───── MATERIAL TO PROCESS ─────

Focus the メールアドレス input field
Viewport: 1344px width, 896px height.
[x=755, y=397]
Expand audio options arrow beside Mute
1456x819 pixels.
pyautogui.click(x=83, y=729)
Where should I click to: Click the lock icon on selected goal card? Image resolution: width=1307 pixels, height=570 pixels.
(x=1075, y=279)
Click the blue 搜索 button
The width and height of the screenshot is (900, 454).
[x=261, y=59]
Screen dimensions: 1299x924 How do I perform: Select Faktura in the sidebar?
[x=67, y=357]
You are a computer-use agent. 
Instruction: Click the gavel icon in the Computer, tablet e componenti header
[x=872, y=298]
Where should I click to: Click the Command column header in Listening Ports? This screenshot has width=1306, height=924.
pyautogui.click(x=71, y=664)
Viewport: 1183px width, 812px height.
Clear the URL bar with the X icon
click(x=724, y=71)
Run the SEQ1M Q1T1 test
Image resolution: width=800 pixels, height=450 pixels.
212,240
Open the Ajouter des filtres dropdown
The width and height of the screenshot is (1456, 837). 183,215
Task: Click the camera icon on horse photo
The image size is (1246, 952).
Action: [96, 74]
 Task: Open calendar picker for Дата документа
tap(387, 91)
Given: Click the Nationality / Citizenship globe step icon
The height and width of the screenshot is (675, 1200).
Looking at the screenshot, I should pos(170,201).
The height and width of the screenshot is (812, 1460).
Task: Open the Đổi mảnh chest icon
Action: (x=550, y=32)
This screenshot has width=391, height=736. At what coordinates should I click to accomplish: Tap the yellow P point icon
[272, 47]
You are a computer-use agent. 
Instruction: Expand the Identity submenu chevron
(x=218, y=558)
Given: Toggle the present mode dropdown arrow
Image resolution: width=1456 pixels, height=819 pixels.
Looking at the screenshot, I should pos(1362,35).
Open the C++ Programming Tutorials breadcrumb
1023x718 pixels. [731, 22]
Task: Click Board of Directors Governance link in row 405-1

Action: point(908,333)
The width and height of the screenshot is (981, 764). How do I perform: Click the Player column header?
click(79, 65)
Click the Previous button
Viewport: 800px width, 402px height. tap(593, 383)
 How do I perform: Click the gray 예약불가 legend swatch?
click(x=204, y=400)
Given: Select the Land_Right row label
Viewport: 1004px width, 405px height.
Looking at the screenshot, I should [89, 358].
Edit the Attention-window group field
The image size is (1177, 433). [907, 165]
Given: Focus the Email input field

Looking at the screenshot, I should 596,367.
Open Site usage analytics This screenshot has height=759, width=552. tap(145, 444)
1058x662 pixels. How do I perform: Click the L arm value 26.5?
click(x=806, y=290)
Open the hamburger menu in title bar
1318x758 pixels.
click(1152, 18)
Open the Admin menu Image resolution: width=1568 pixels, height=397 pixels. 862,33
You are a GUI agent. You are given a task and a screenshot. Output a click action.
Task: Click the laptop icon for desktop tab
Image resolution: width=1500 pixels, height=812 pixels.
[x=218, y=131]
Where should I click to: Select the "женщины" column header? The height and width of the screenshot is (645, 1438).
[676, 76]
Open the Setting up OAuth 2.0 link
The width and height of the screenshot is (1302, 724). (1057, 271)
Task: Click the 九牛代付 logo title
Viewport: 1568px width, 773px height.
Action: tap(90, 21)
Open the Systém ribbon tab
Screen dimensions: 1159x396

─────

Write out all the records again, exactly as they appear.

• _SOLUTION BELOW_
Focus the メールアドレス input field
Viewport: 1344px width, 896px height.
[x=755, y=397]
Expand audio options arrow beside Mute
1456x819 pixels.
pyautogui.click(x=83, y=729)
Where should I click to: Click the lock icon on selected goal card? Image resolution: width=1307 pixels, height=570 pixels.
(x=1075, y=279)
Click the blue 搜索 button
The width and height of the screenshot is (900, 454).
[x=261, y=59]
Screen dimensions: 1299x924 How do I perform: Select Faktura in the sidebar?
[x=67, y=357]
You are a computer-use agent. 
Instruction: Click the gavel icon in the Computer, tablet e componenti header
[x=872, y=298]
Where should I click to: Click the Command column header in Listening Ports? This screenshot has width=1306, height=924.
pyautogui.click(x=71, y=664)
Viewport: 1183px width, 812px height.
Clear the URL bar with the X icon
click(x=724, y=71)
Run the SEQ1M Q1T1 test
Image resolution: width=800 pixels, height=450 pixels.
212,240
Open the Ajouter des filtres dropdown
The width and height of the screenshot is (1456, 837). 183,215
Task: Click the camera icon on horse photo
The image size is (1246, 952).
Action: [96, 74]
 Task: Open calendar picker for Дата документа
tap(387, 91)
Given: Click the Nationality / Citizenship globe step icon
The height and width of the screenshot is (675, 1200).
Looking at the screenshot, I should pos(170,201).
The height and width of the screenshot is (812, 1460).
Task: Open the Đổi mảnh chest icon
Action: (x=550, y=32)
This screenshot has width=391, height=736. At what coordinates should I click to accomplish: Tap the yellow P point icon
[272, 47]
You are a computer-use agent. 
Instruction: Expand the Identity submenu chevron
(x=218, y=558)
Given: Toggle the present mode dropdown arrow
Image resolution: width=1456 pixels, height=819 pixels.
Looking at the screenshot, I should pos(1362,35).
Open the C++ Programming Tutorials breadcrumb
1023x718 pixels. [731, 22]
Task: Click Board of Directors Governance link in row 405-1

Action: point(908,333)
The width and height of the screenshot is (981, 764). How do I perform: Click the Player column header?
click(79, 65)
Click the Previous button
Viewport: 800px width, 402px height. tap(593, 383)
 How do I perform: Click the gray 예약불가 legend swatch?
click(x=204, y=400)
Given: Select the Land_Right row label
Viewport: 1004px width, 405px height.
Looking at the screenshot, I should [89, 358].
Edit the Attention-window group field
The image size is (1177, 433). [907, 165]
Given: Focus the Email input field

Looking at the screenshot, I should 596,367.
Open Site usage analytics This screenshot has height=759, width=552. tap(145, 444)
1058x662 pixels. How do I perform: Click the L arm value 26.5?
click(x=806, y=290)
Open the hamburger menu in title bar
1318x758 pixels.
click(1152, 18)
Open the Admin menu Image resolution: width=1568 pixels, height=397 pixels. 862,33
You are a GUI agent. You are given a task and a screenshot. Output a click action.
Task: Click the laptop icon for desktop tab
Image resolution: width=1500 pixels, height=812 pixels.
[x=218, y=131]
Where should I click to: Select the "женщины" column header? The height and width of the screenshot is (645, 1438).
[676, 76]
Open the Setting up OAuth 2.0 link
The width and height of the screenshot is (1302, 724). (1057, 271)
Task: Click the 九牛代付 logo title
Viewport: 1568px width, 773px height.
Action: tap(90, 21)
Open the Systém ribbon tab
Screen dimensions: 1159x396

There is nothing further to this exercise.